Corona defense spokesperson Karen Jimeno said the team is already working with accountants in examining the documents since “these are difficult to understand and are transactional-based.”
”Part of our preparation is also identifying possible questions that the chief justice might be asked on the witness stand, particularly on related outstanding issues,” she said during Saturday's Forum at Annabel’s in Quezon City.
Corona faces possible expulsion from his post for alleged non-disclosure of his statement of assets, liabilities and net worth; culpable violation of the Constitution and betrayal of public trust as well as partiality toward former President Gloria Macapagal-Arroyo and her husband in allowing them to flee the country so they can escape prosecution for various charges of irregularities.
Earlier this week, Ombudsman Conchita Carpio-Morales took the witness stand and presented documents on Corona’s alleged bank deposits totaling some US$ 10 million to US$ 12 million.
She said her office started investigating Corona after receiving complaints against him, noting it is within her mandate to probe such grievances.
The complainants include former Akbayan Partylist lawmakers Risa Hontiveros and Walden Bello, Kaya Natin convenor Harvey Keh as well as Emmanuel Santos, she noted.
Morales cited the Anti-Money Laundering Council (AMLC) as source of the documents she presented during the trial.
AMLC is the financial intelligence unit tasked with establishing and maintaining an internationally compliant and effective anti-money laundering regime in the country.
'Documents can be disputed'
Defense lawyer Rico Paolo Quicho is questioning the authenticity of the documents presented by Morales, noting these are not even signed.
He reported the defense team's scrutiny of such documents so far indicate Corona will be able to dispute allegations about his alleged dollar accounts.
"The prosecution will be lucky to be able to prove the chief justice's ownership of even only five of some 82 alleged accounts -- those documents can't prove allegations against him," he said during the forum.
Tatad: Ombudsman preparing next round
Former Senator Francisco S. Tatad said the Ombudsman has authority to probe for the purpose of filing an impeachment complaint if warranted.
He believes another impeachment complaint against the chief magistrate is forthcoming, noting Morales "seems convinced" he (Corona) cannot be convicted of charges in the case he's facing at present.
"It's clear she's preparing for the next impeachment," Tatad said during the forum.
Paguia: Morales probe contradicts 1993 SC ruling
Lawyer Alan Paguia also acknowledges the Ombudsman's constitutional power to probe public officials' improprieties.
He's skeptical about Morales' investigation of Corona, though, noting this contradicts the 1993 en banc Supreme Court (SC) decision on the case of Antique Regional Trial Court Branch 12 Presiding Judge Bonifacio Maceda against then Ombudsman Conrado Vasquez.
Such decision notes that "Article VIII, Section 6 of the 1987 Constitution exclusively vests in the SC administrative supervision over all courts and court personnel, from the presiding justice of the Court of Appeals down to the lowest municipal trial court clerk.
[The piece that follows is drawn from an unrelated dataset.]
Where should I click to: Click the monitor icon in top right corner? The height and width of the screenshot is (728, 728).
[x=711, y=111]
By virtue of this power, it is only the SC that can oversee the judges' and court personnel's compliance with all laws, and take the proper administrative action against them if they commit any violation thereof. No other branch of government may intrude into this power, without running afoul of the doctrine of separation of powers."
"Complaints against the judiciary should be directed to the Office of the Court Administrator," Paguia said during the forum.
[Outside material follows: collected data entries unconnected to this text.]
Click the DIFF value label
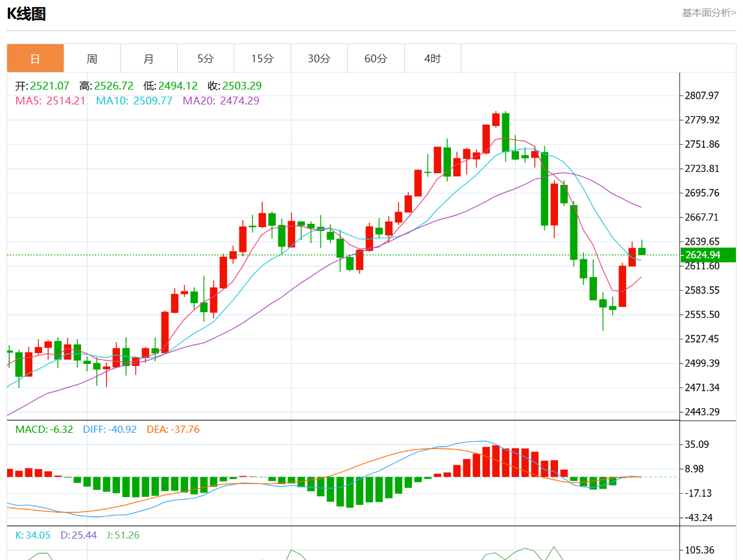 coord(110,430)
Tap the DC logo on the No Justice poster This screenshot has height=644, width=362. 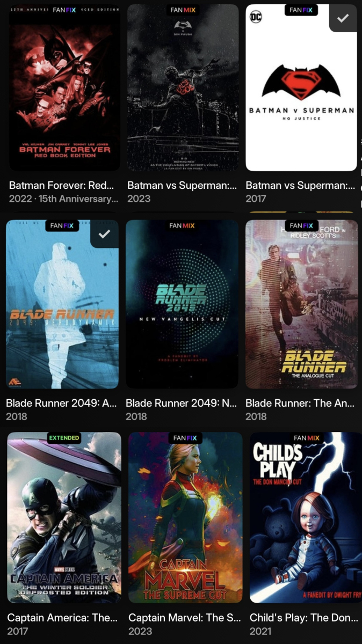[256, 17]
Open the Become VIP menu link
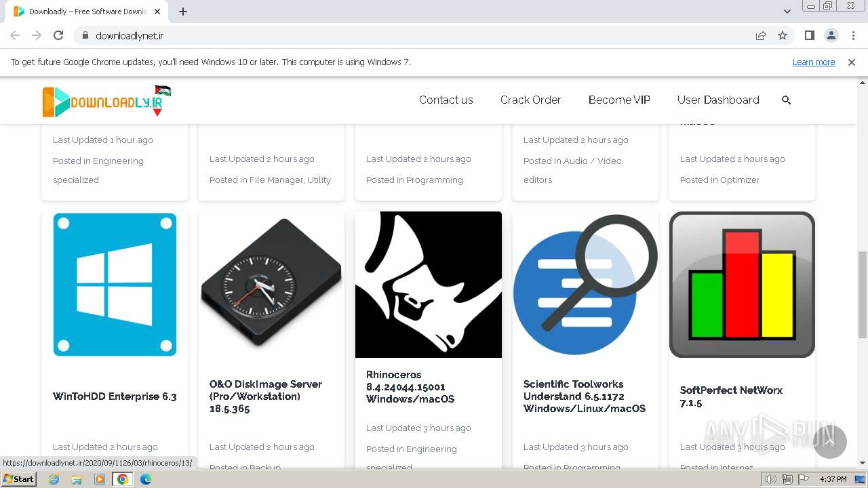This screenshot has height=488, width=868. click(619, 100)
Bacungan: can’t diminish powers in Charter
University of the Philippines law school's former dean Froilan Bacungan lauded Morales' action on complaints against Corona, however, saying the powers she's exercising is constitutional.
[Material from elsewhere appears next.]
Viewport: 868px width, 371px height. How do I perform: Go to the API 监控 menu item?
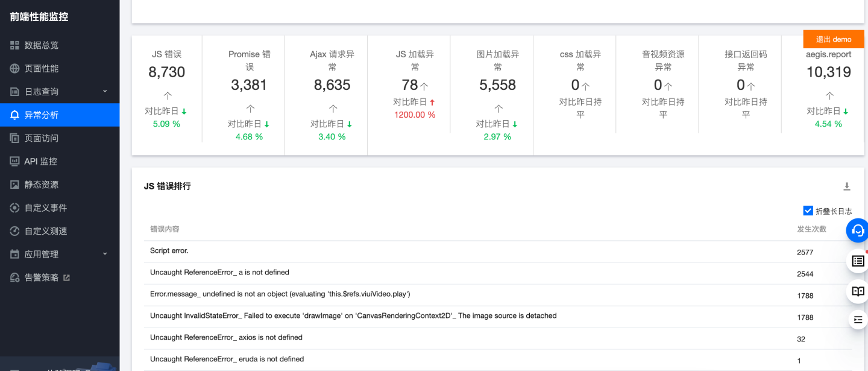click(40, 161)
"You can't diminish what's found in the Constitution," he said.
The 1987 Philippine Constitution mandates the Ombudsman to "act promptly on complaints filed in any form or manner against public officials or employees of the government, or any subdivision, agency or instrumentality thereof, including government-owned or controlled corporations, and shall, in appropriate cases, notify the complainants of the action taken and the result thereof."
Among the Ombudsman's powers are "investigate on its own, or on complaint by any person, any act or omission of any public official, employee, office or agency, when such act or omission appears to be illegal, unjust, improper, or inefficient."